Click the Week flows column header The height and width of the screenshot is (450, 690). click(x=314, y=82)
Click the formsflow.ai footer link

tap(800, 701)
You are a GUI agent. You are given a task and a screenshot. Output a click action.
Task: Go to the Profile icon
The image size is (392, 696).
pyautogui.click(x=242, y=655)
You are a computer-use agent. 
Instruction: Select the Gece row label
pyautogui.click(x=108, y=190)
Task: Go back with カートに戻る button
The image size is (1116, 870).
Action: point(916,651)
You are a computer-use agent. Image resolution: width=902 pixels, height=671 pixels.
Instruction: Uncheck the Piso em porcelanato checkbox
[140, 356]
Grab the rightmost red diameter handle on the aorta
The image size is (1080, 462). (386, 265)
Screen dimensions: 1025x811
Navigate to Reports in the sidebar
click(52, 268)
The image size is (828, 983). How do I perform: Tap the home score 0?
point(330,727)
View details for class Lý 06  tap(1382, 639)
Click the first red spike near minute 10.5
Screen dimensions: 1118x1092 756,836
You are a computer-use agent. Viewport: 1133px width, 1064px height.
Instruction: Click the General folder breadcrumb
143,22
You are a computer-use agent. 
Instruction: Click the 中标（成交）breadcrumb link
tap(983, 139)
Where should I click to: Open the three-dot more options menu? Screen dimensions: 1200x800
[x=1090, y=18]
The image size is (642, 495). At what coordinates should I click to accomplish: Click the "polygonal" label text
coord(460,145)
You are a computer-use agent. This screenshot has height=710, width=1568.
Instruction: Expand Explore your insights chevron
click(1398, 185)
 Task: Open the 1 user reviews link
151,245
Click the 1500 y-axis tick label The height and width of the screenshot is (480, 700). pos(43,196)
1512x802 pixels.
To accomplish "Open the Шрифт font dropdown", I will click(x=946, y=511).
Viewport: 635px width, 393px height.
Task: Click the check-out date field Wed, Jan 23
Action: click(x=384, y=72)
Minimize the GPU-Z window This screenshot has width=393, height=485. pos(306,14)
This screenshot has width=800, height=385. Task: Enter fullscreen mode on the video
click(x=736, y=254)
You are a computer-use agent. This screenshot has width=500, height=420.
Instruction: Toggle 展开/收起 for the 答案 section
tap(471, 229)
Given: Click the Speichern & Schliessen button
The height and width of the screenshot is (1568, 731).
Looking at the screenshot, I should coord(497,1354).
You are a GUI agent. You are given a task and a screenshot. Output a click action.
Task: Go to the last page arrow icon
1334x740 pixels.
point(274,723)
—————
## Exercise details
All of the entries must be written out exactly as they stand.

## Task result
Click the Week flows column header The height and width of the screenshot is (450, 690). click(x=314, y=82)
Click the formsflow.ai footer link

tap(800, 701)
You are a GUI agent. You are given a task and a screenshot. Output a click action.
Task: Go to the Profile icon
The image size is (392, 696).
pyautogui.click(x=242, y=655)
You are a computer-use agent. 
Instruction: Select the Gece row label
pyautogui.click(x=108, y=190)
Task: Go back with カートに戻る button
The image size is (1116, 870).
Action: point(916,651)
You are a computer-use agent. Image resolution: width=902 pixels, height=671 pixels.
Instruction: Uncheck the Piso em porcelanato checkbox
[140, 356]
Grab the rightmost red diameter handle on the aorta
The image size is (1080, 462). (386, 265)
Screen dimensions: 1025x811
Navigate to Reports in the sidebar
click(52, 268)
The image size is (828, 983). How do I perform: Tap the home score 0?
point(330,727)
View details for class Lý 06  tap(1382, 639)
Click the first red spike near minute 10.5
Screen dimensions: 1118x1092 756,836
You are a computer-use agent. Viewport: 1133px width, 1064px height.
Instruction: Click the General folder breadcrumb
143,22
You are a computer-use agent. 
Instruction: Click the 中标（成交）breadcrumb link
tap(983, 139)
Where should I click to: Open the three-dot more options menu? Screen dimensions: 1200x800
[x=1090, y=18]
The image size is (642, 495). At what coordinates should I click to accomplish: Click the "polygonal" label text
coord(460,145)
You are a computer-use agent. This screenshot has height=710, width=1568.
Instruction: Expand Explore your insights chevron
click(1398, 185)
 Task: Open the 1 user reviews link
151,245
Click the 1500 y-axis tick label The height and width of the screenshot is (480, 700). pos(43,196)
1512x802 pixels.
To accomplish "Open the Шрифт font dropdown", I will click(x=946, y=511).
Viewport: 635px width, 393px height.
Task: Click the check-out date field Wed, Jan 23
Action: click(x=384, y=72)
Minimize the GPU-Z window This screenshot has width=393, height=485. pos(306,14)
This screenshot has width=800, height=385. Task: Enter fullscreen mode on the video
click(x=736, y=254)
You are a computer-use agent. This screenshot has width=500, height=420.
Instruction: Toggle 展开/收起 for the 答案 section
tap(471, 229)
Given: Click the Speichern & Schliessen button
The height and width of the screenshot is (1568, 731).
Looking at the screenshot, I should coord(497,1354).
You are a GUI agent. You are given a task and a screenshot. Output a click action.
Task: Go to the last page arrow icon
1334x740 pixels.
point(274,723)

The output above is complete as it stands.